How do you plan to avoid other ‘Gilets jaunes’ movements across Europe?

The ‘Gilets jaunes’ movement has shown the importance of ensuring that decarbonisation policies are designed with careful consideration of their distributional consequences. How do you intend to push both the EU and member states to properly assess the distributional effects of their energy and climate policies, and to take adequate measures to address them? Moreover, how will you persuade voters that the European Union can cut carbon emissions while continuing to grow the economy?

How would you promote renewable energy?

Electricity from renewables will be the main vector to decarbonise our economy – including transport and heating. Despite the falling cost of wind turbines and solar panels, increasing the share of renewables remains an uphill battle. The key challenge is to ensure that if the wind is not blowing and the sun is not shining in a certain place, consumers still get all the electricity they need. Your challenge will be to devise a regulatory framework that unlocks investments into a well-coordinated system of storage, network, dispatchable plants and demand response. Otherwise, the system cost of renewables will substantially increase or unmanaged variability will put security of supply at risk. How do you intend to tackle this issue?

How would you promote energy efficiency?

Notwithstanding the numerous legislations put in place to reduce energy consumption, progress has been uneven. In 2016, EU final energy consumption was 7 percent lower than in 2005, as a result of the economic downturn, of structural changes towards less energy-intensive industrial sectors, and of the implementation of energy efficiency policies. Nevertheless, EU final energy consumption started to increase again since 2015, as the economy recovered from the crisis, putting into risk the achievement of the 2020 energy efficiency target. How do you intend to tackle this issue?

How would you reverse Europe’s failure in decarbonising transport?

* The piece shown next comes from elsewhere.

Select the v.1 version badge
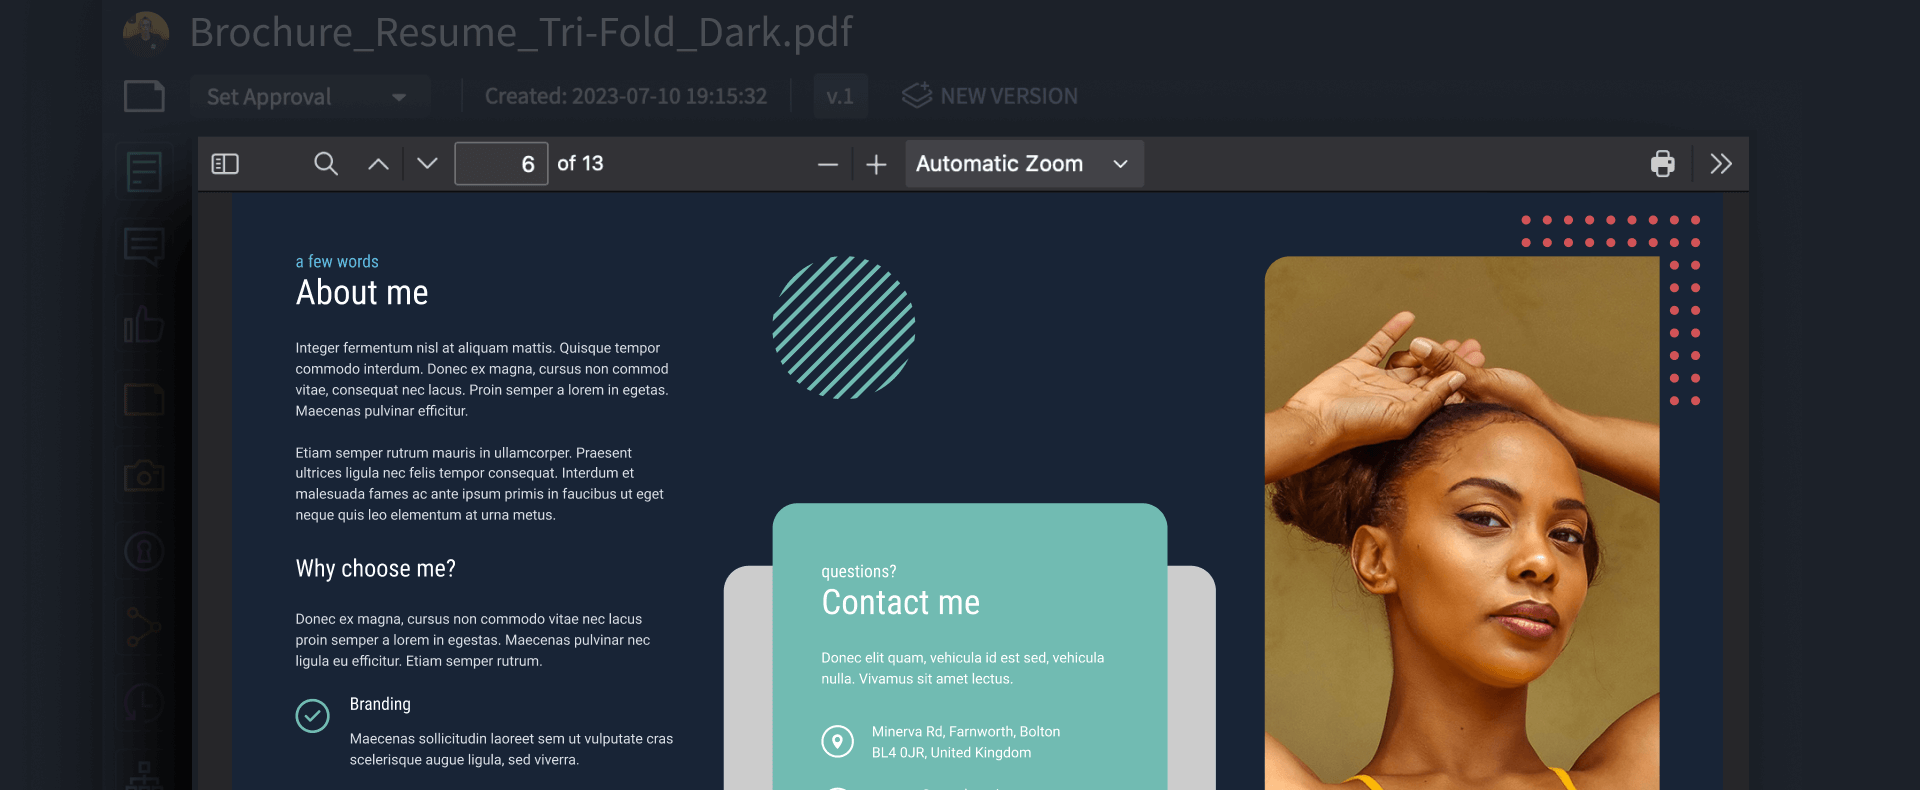 840,96
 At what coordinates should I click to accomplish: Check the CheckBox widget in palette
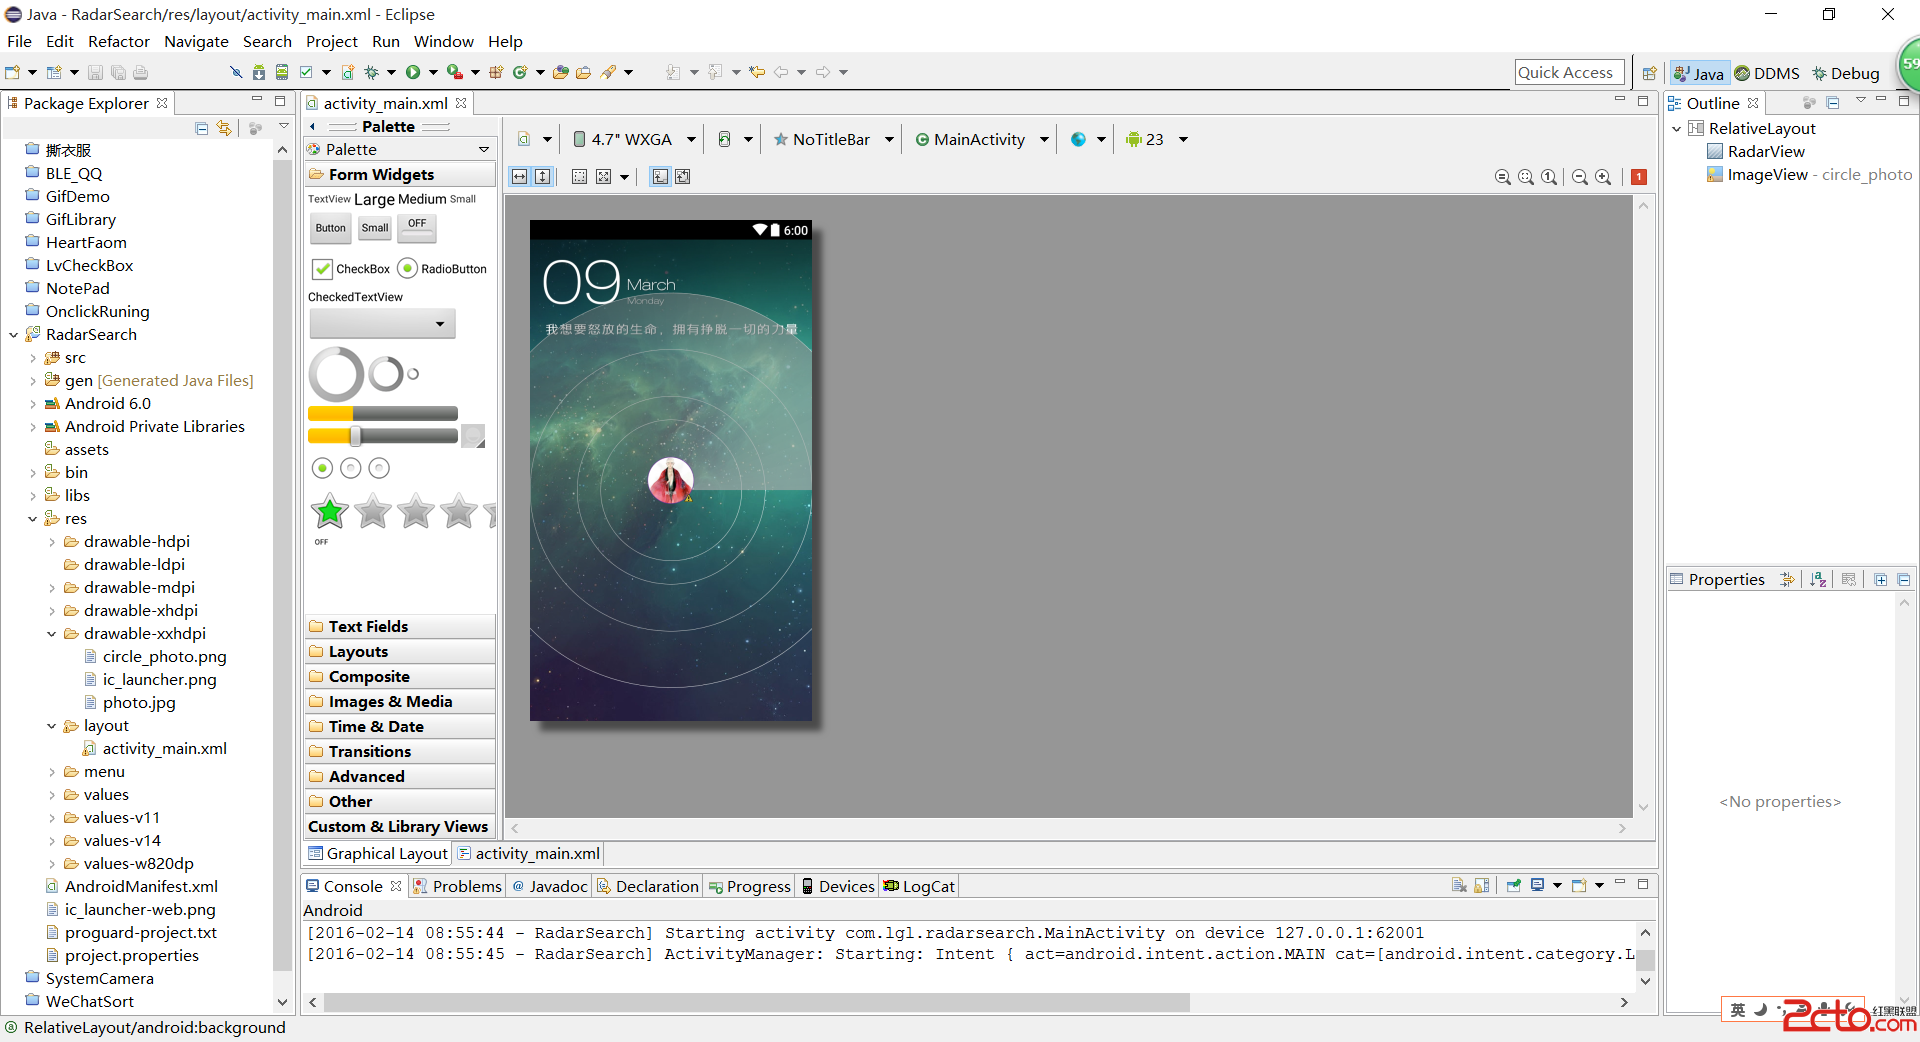pyautogui.click(x=323, y=269)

Between 1990 and 2016, EU greenhouse gas emissions decreased significantly in all sectors with the only exception of transport, which has seen a 18 percent increase. Transport is thus becoming a key obstacle to EU decarbonisation and more aggressive policies are needed to decarbonise this sector. A particular focus should be placed on decarbonising road transport because it is responsible for more than 70 percent of overall transport emissions. Decarbonising road transport would also improve air quality in cities, which remains the number one environmental cause of premature deaths in Europe. EU tighter vehicle fuel economy standards have not sufficiently delivered. How do you intend to foster the sector’s decarbonisation, given the EU’s failure in doing this so far?

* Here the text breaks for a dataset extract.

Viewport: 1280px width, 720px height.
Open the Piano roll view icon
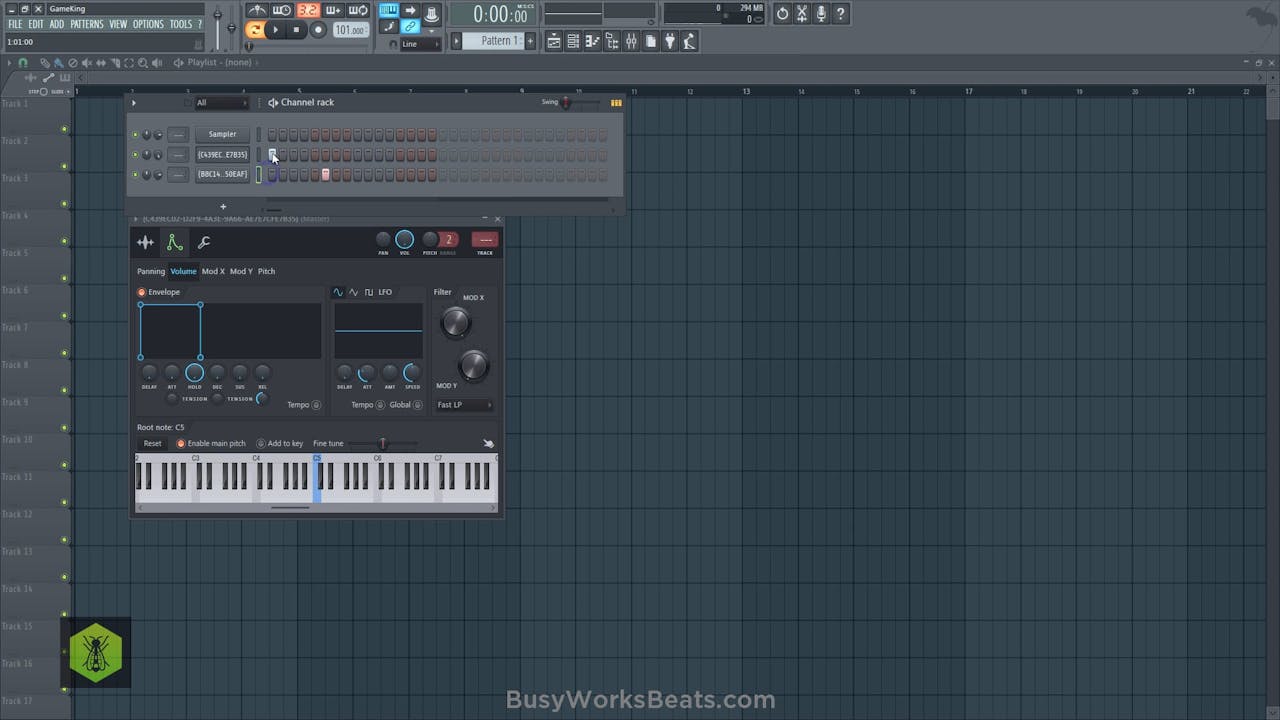[592, 41]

How would you push for a quick coal phase-out across Europe?

Coal remains the most polluting component of the EU energy system – it alone represented about 15 percent of EU emissions in 2018. This is profoundly damaging not only for the climate but also in terms of air pollution, mining fatalities, substantial fiscal subsidies for coal and global credibility. How do you intend to push member states to implement a speedy coal phase-out, given the national competence on the energy mix?

Do you see the case for exporting the European Green Deal?

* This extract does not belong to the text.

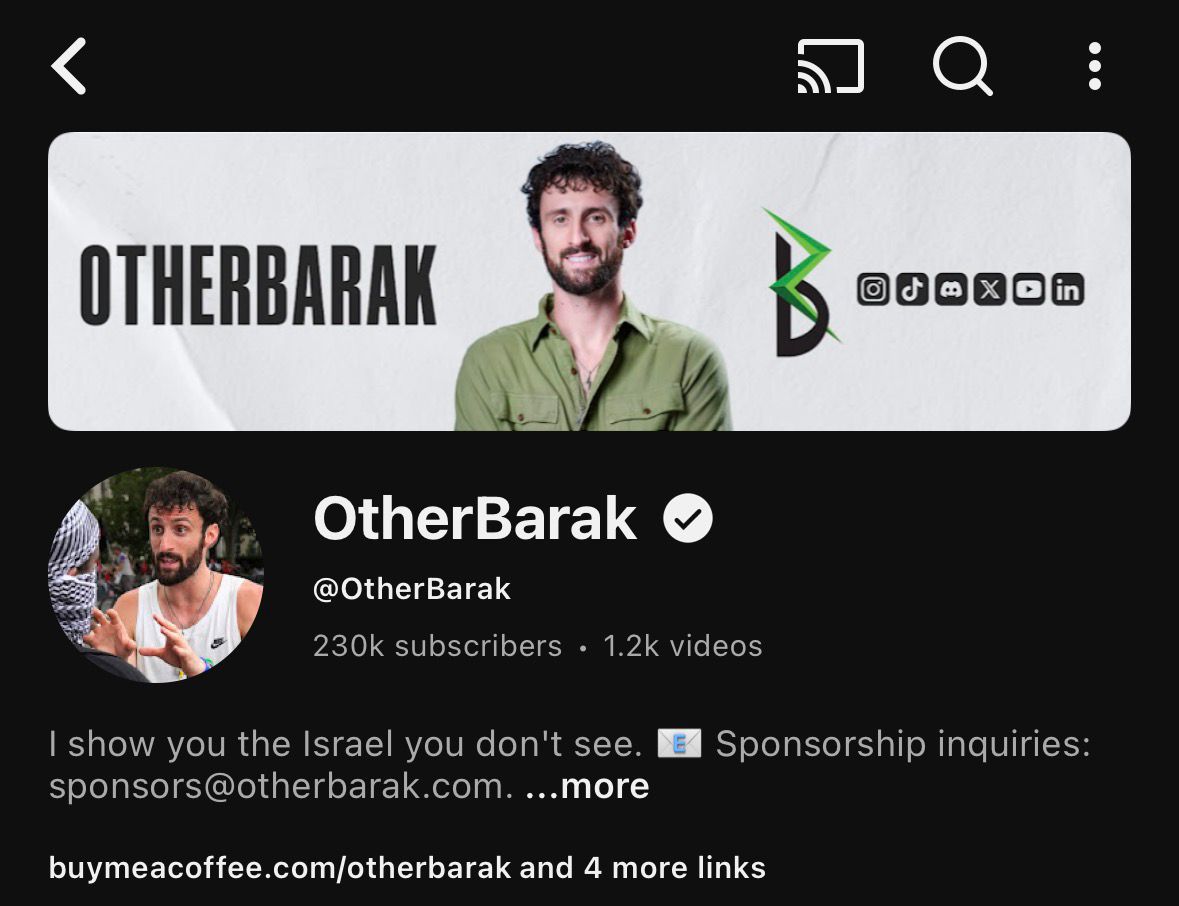
Task: Open the three-dot overflow menu
Action: (1095, 66)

The EU only produces 10 percent of global greenhouse gas emissions. This implies that the only way for the EU to exercise global leadership on climate change is to move beyond its borders. Do you see the case for exporting the European Green Deal? In practical terms, do you see the case for setting-up a substantial EU financing mechanism to invest into low-carbon assets abroad? After all, this would climate policy, as well as industrial policy and foreign policy.

 

[1] Composed by the Commissioner for Health (whose designate is Stella Kyriakides), the Commissioner for Agriculture (whose designate is Janusz Wojciechowski), the Commissioner for Transport (whose designate is Rovana Plumb), the Commissioner for Energy (whose designate is Kadri Simson) and the Commissioner for Environment and Oceans (whose designate is Virginijus Sinkevičius).